A few observations from this project:

  • The tech was interesting, but it was actually more interesting to see how the needs of tech drove the business to ‘tighten up’ their processes. Whether that was making sure there was one place to look for user type data, or defining exactly what constituted achieving a goal, or making sure that any new realtors who joined created business goals (and committed them to writing), the binary nature of software forced the business (or, more accurately, people in the business) to make decisions. Just another example of business process crystallization. This also meant deferring some software development. Where the business couldn’t answer a question definitively, rather than force them to do so, we chose to defer development.
  • I’m glad that jasper reports makes it so easy to generate PDFs–you basically create an XML file (I was unable to find a spec, but there were plentiful examples) and then put tokens for dynamic content. Then you compile the XML file, give it a map of said tokens and values (which can be text, numbers, dates or images), and then export the object to PDF. Note that I was not using Jasper in a typical way–reporting from large amounts of similar data via a data connection–because I wanted different PDFs for each user. Perhaps there was a way to do this elegantly, but I was just trying to get stuff done. Creating a grid in jasper was interesting, though.
  • JFreechart had a very weird issue where on stage the graph labels were bolded and italicized, but not on production. Since we make every effort to keep these two environments in sync and they were running exactly the same code, this was a mystery. Finally solved it when we discovered java was different (same version, different vendors: openjdk vs sun java). Had been running this way for years. Oops.
  • Interacting with google spreadsheets is great for the business but a pain in the butt for developers. It’s great for our business because it is extremely easy for someone who is not a programmer to create a ‘database’ that is versioned, backed up, almost always accessible and helps them ‘get stuff done’ in a measured way. It’s a pain for developers because it is a ‘database’ and not a database–no referential integrity or data typing. Also, google provides cell based access and row based access, forcing you to choose. And the java libraries are old. Beats excel though–at least it is accessible from a server. We ended up writing a library to wrap Google’s Java SDK to make some common operations easier.
  • Pushing to google drive is interesting–I alluded to this in my last post but you have to be ready for failure. I ended up using a BlockingQueue for this–I throw files (a data structure defining the file, actually) to be uploaded on the queue, then consumers executing in a different thread each take one off, try to upload it, and if it fails, put it back on. I considered using a third party durable queue like IronMQ, but thought it was overkill.
  • Using the Quickbooks SDK, with all the accounting data exposed, lets you build some pretty powerful graphs that are useful to the business. But the docs are jumbled, with a lot of them aimed at developers who are building integrations to sell to Quickbooks users. Support is OK for standard operations, but for things like renewing your token, you have to drop down to the REST API (see my SO question) This article does a good job of outlining the various projects but as a dev you’ll have to ignore certain sets of information–never fun when getting up to speed.
  • We do a lot of backend processing and spring and maven and a custom assembler that generates a tarball when using ‘maven install’ have been great. I also finally figured out how to work with maven to use ‘release:prepare’ and ‘release:perform’ for releasing libraries, as opposed to going my own way, and that has made things much much easier. Learn your tools, folks!
  • I’m once again astounded by the richness of the java library ecosystem. There doesn’t seem to be very much that I can think of doing that doesn’t have at least one, and probably three, java implementations.

Review of Emergent One

A few weeks ago I sat down with some folks at Emergent One and got a demo of their product.  The reason I reached out to them is because I heard great things about their demo at GlueCon.  My company is considering building a mobile app (who isn’t, right!) and I thought that what EmergentOne offered was a great way to accelerate the server side development of that app.
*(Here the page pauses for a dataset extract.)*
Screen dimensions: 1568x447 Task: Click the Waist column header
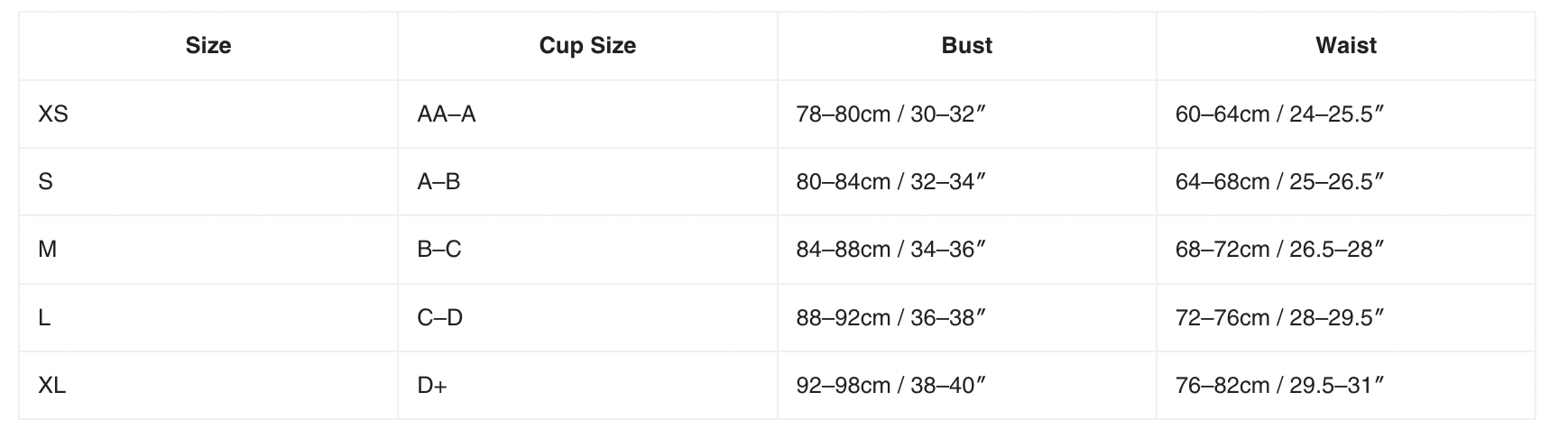(x=1345, y=46)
We are slightly outside of their target market–our API would be solely for internal use of a small team, while it seems like they are aiming at companies who want to make an API available to a larger audience (either external or a larger internal development staff).

Regardless of target market, they have a slick product.  They have a self service web application which can generate APIs directly from database tables.  You allow the app select access to your database.  (I believe only mysql and postgresql are supported at the moment, but I know things are moving fast over there as well.)  You then work within the app to build an API based on the tables in your database.  You can have derived fields as well as fields that map to columns in your database directly.  You can filter your data (so if you only want to expose a subset of your data, you can create an endpoint that only displays that: “users over 40”, for example).  You can also add comments to fields.

After you define as many API endpoints as you want, you can manage access to them with application keys or usernames and passwords.  Automatic documentation with datatypes and whatever comments you have added is generated, and there is a developer portal where it is easy to play around with the APIs and see what you missed.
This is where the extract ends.